>>>>> Therneau, Terry M , Ph D <therneau at mayo.edu>
>>>>> on Tue, 28 Oct 2014 07:44:20 -0500 writes:
> Martin,
> I can't imagine using such a function myself, the reason being that
as Bill and Duncan
> point out, the correct answer depends on the situation.
yes, of course.
OTOH, if the function is used for argument checking inside
another function, using such an is.whole(.) may come as a
handy, and well readable {because self explaining} expression.

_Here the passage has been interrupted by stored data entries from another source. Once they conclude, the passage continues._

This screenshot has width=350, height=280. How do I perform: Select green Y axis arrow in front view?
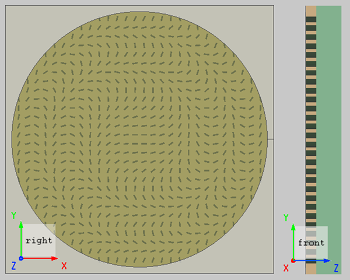pos(293,241)
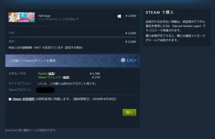215x139 pixels.
Task: Click the orange asterisk beside release date
Action: click(77, 19)
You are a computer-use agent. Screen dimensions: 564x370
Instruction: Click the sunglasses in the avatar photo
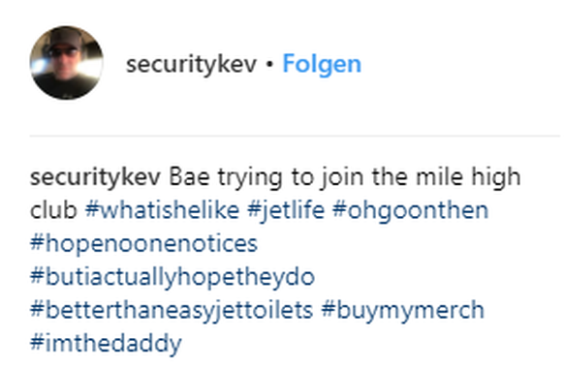pyautogui.click(x=64, y=53)
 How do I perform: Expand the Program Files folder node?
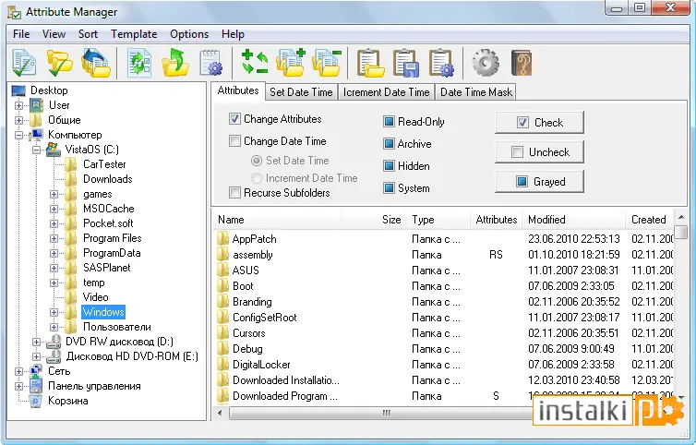pos(54,238)
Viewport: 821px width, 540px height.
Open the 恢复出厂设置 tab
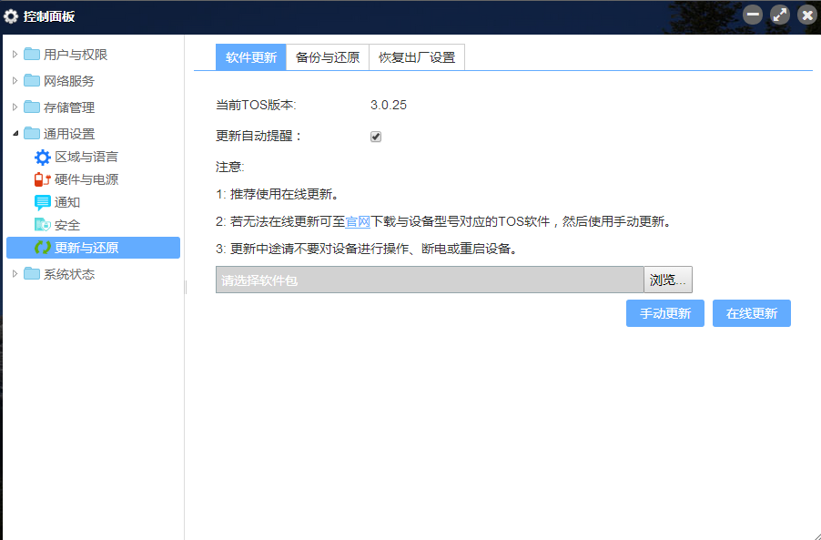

> But given the regular reappearance of this topic, I think that perhaps
creation of your
> function is a good idea, largely to function as a repository for the
knowlege. If one
> takes that view, then perhas the function has two optional arguments:
"case" and
> "tolerance". The first would choose a scenario of
"exact", "numeric", "count", etc, where
> exact refers to Duncan's case, numeric to your default, and count
to Bill's a+1 > a. The
> second argument would be rarely used.
> The primary point of the function would be the "Details"
section of its manual page.
> Whenver the issue comes up the response could then be "see the
is.whole() function and its
> documentation".
> Terry T.
Thank you, Duncan, and Terry,
Yes, indeed, a primary point of the function would just be that:
A coherent place to point to (and \link{.} to e.g. from the
as.integer help page).
Apropos optional arguments and their defaults: It may indeed be
a better (than sfsmisc::is.whole 's default) idea to use a
default tolerence = 0 rather than sqrt(.Machine$double.eps). ..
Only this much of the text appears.